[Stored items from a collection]
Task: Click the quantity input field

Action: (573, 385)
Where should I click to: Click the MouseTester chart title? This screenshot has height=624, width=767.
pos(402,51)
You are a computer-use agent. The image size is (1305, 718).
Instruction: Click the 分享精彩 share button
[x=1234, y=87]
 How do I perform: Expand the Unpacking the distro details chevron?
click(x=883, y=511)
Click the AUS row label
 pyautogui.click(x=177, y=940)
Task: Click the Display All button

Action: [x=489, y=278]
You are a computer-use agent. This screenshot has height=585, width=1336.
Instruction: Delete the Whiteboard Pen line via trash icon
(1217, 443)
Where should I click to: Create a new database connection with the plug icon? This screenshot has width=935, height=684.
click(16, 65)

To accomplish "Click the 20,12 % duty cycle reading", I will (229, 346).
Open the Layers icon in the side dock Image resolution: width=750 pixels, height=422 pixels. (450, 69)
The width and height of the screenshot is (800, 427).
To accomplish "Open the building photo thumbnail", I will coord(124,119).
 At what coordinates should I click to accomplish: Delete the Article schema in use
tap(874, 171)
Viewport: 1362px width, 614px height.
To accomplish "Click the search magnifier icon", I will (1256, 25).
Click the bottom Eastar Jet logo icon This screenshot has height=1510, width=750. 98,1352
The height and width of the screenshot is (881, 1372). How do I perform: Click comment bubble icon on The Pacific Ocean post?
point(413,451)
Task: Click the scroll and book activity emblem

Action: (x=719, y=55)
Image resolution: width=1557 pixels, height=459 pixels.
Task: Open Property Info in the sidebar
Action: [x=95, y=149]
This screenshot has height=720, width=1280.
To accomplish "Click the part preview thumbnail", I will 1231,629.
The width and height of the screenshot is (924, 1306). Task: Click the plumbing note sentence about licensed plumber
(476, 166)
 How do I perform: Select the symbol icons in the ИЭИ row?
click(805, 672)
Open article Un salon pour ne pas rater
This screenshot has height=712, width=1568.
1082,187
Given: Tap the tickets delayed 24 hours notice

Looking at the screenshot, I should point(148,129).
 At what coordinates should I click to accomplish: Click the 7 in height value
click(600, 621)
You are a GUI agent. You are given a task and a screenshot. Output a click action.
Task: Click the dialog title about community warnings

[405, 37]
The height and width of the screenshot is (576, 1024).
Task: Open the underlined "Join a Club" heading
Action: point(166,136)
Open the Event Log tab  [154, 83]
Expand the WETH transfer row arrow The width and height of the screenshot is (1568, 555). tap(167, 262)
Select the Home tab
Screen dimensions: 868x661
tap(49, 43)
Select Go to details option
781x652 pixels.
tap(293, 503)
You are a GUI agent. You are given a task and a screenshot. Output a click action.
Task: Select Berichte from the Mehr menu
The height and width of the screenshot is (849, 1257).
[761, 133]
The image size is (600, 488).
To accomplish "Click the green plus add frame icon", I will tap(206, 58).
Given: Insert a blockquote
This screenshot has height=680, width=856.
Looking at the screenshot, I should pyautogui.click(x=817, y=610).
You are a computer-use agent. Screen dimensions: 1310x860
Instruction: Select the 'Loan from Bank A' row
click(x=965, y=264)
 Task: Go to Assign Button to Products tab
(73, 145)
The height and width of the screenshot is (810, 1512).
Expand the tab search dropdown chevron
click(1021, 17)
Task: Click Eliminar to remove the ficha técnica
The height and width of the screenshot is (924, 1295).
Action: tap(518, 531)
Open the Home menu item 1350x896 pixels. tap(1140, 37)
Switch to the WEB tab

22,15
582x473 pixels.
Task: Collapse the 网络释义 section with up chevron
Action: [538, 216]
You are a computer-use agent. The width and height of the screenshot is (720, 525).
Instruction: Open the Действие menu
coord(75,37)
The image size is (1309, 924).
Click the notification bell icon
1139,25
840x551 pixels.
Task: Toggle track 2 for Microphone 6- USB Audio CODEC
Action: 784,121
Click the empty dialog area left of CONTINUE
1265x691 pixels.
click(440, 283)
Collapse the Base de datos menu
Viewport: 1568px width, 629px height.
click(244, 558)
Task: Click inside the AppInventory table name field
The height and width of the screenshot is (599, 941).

→ **GOAL OF THE EXERCISE**
Find the line that contains "Instruction: Open the Действие menu". Copy it and every line after it to the end of the records, exactly, and nothing more.

→ **RESPONSE TO THE TASK**
Instruction: Open the Действие menu
coord(75,37)
The image size is (1309, 924).
Click the notification bell icon
1139,25
840x551 pixels.
Task: Toggle track 2 for Microphone 6- USB Audio CODEC
Action: 784,121
Click the empty dialog area left of CONTINUE
1265x691 pixels.
click(440, 283)
Collapse the Base de datos menu
Viewport: 1568px width, 629px height.
click(244, 558)
Task: Click inside the AppInventory table name field
The height and width of the screenshot is (599, 941).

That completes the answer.